Historiek
Op 21 november 1996 werd de richtlijn 96/62/EG van de Raad van 27 september 1996 betreffende de beoordeling en het beheer van de luchtkwaliteit gepubliceerd. Die richtlijn vormt een mijlpaal op het gebied van regelgeving voor de luchtkwaliteit in de Europese Unie (EU 1996). De nieuwe Kaderrichtlijn verving de vroegere binnen de Europese Unie te hanteren richtlijnen voor SO2 en zwevende deeltjes (80/779/EEG), voor Pb (82/884/EEG), voor NO2 (85/203/EEG) en voor O3 (92/72/EEG).
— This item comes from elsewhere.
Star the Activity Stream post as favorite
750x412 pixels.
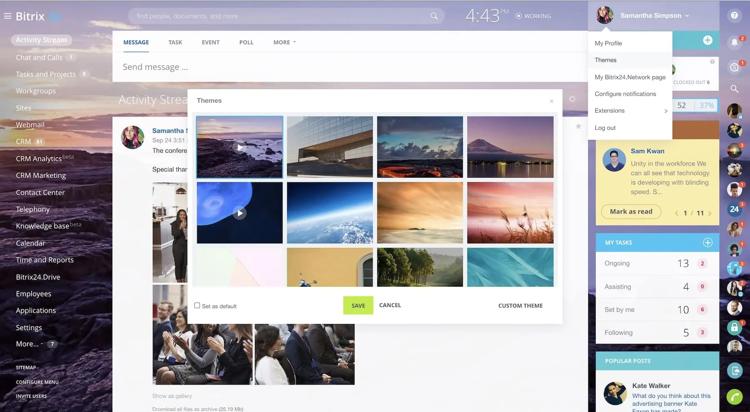pos(578,126)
Samen met een aantal dochterrichtlijnen vormde ze de basis voor een nieuw kwaliteitsbeleid lucht binnen de Europese Unie. De Kaderrichtlijn had als doel de grondbeginselen van een gemeenschappelijke strategie te formuleren, terwijl de dochterrichtlijnen voor een 13-tal polluenten luchtkwaliteitsnormen (grens- en streefwaarden, en in een aantal gevallen alarmdrempels) vastlegden. De gemeenschappelijke strategie in de Kaderrichtlijn was erop gericht om enerzijds de luchtkwaliteit op een gemeenschappelijke manier te beoordelen en de bevolking daarover in te lichten met vastgelegde meetmethodes en criteria, en anderzijds doelstellingen voor de luchtkwaliteit vast te stellen opdat schadelijke effecten voor de menselijke gezondheid en het milieu konden worden voorkomen, verhinderd of verminderd. In de dochterrichtlijnen werden die luchtkwaliteitsdoelstellingen per polluent geformuleerd in de vorm van grens- en streefwaarden, en ook met een datum waarop concentratieniveaus beneden die grenswaarden moeten worden bereikt. In een overgangsfase wordt een overschrijdingsmarge voor de grenswaarde ingesteld. De lidstaten zijn verplicht om actieplannen uit te werken bij overschrijdingen van de grenswaarden. De richtlijnen beschreven ook per polluent criteria en meetmethodes voor de bewaking van de luchtkwaliteit, en bij welke informatie- en alarmdrempels de bevolking moet worden geïnformeerd. Die drempels zijn gedefinieerd voor stoffen waaraan kortstondige blootstelling boven de drempelwaarde risico’s kan inhouden voor de volksgezondheid. Er bestaan alarmdrempels voor NO2, SO2 en O3.